Main Project Plan: Wood Bathymetric Map

I am fascinated with topography and cartography. I waste too much time perusing google maps looking for interesting things in places I am intimately familiar with or have never been. The lay of the land and how that influences human ideals and settlements. Besides the particle benefits, humans are drawn to mountains and water. I have 3D printed a topographic map of Boulder and the surrounding mountains and pour over its detail of where I have been and how the land formed that way. I have made 3D maps of cross-country ski trails for a different perspective.

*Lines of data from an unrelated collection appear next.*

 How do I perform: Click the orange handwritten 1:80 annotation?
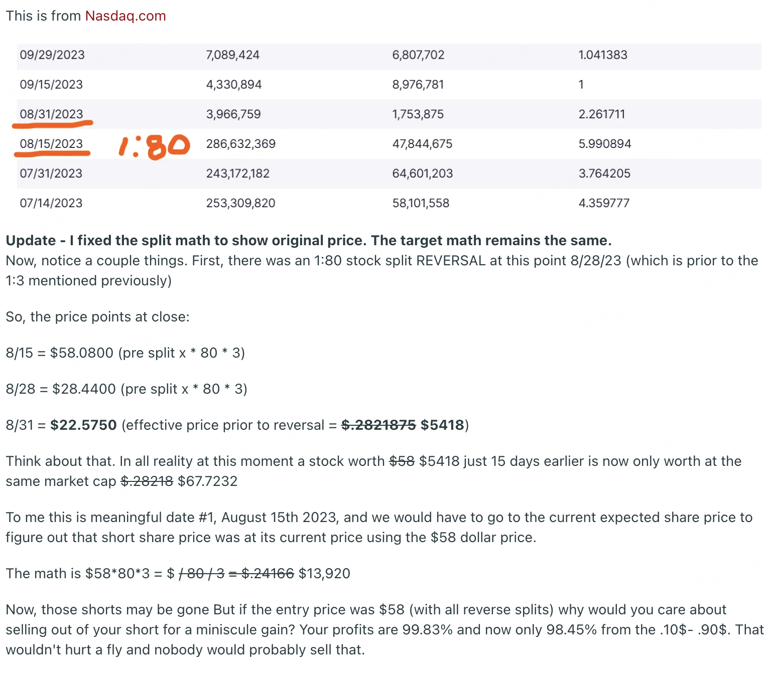coord(155,146)
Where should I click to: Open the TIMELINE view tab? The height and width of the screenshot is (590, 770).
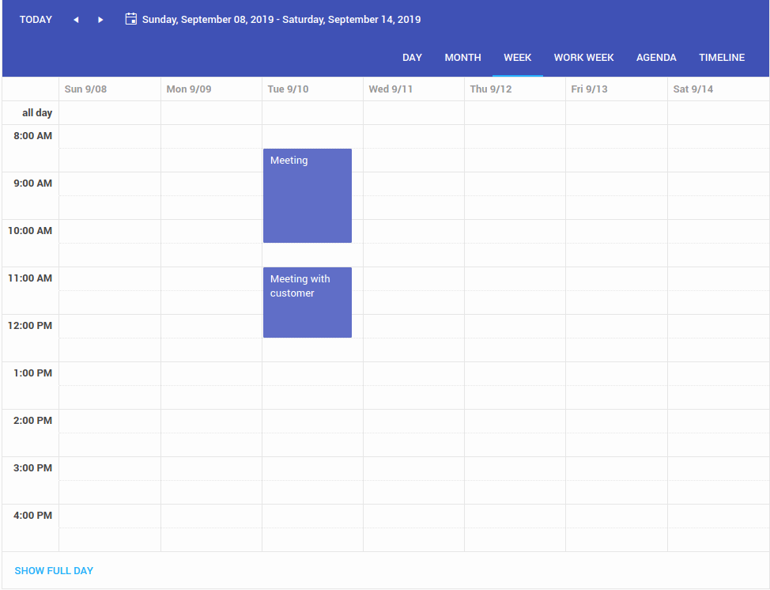[x=722, y=58]
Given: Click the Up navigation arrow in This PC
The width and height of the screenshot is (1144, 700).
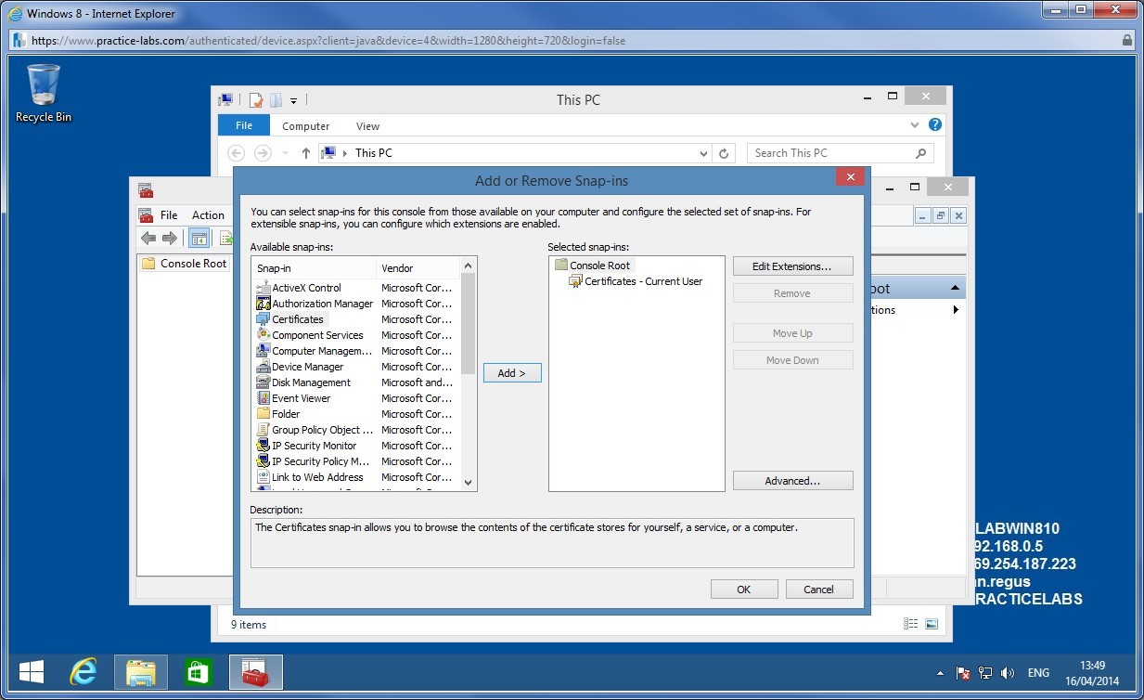Looking at the screenshot, I should coord(306,152).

For my final project, I want to do something similar for another place I also call home. Growing up in Minnesota, it is common to have a cabin on a lake. (It is the Land of 10,000 Lakes after all). My family’s cabin rests on Lake Vermilion. 3D topographic maps are easy to generate with online .stl files, but bathymetric maps are not as readily exported.

Creating my project, I’ll follow the wooded bathymetric map aesthetic. It’s pretty specific and niche, but exists.

Wood workers will create custom 3D, laser cut, bathymetric maps of lakes for hundreds of dollars. Being an engineer with all of CU’s recourses at my disposal, I want to do it myself. My plan is to laser cut layers of the lake and stack them together to make a large map. My current plan is 31 layers of MDF board. Somehow, I will incorporate the dynamic requirement, but I’ll cross that bridge when I get there.


A Vermilion sunset. Vermilion is a French word (French fur trappers and voyagers explored the area) for a reddish color. Here is a vermilion sunset, but the lake is named for the watercolor, stained from the rich iron in the ground.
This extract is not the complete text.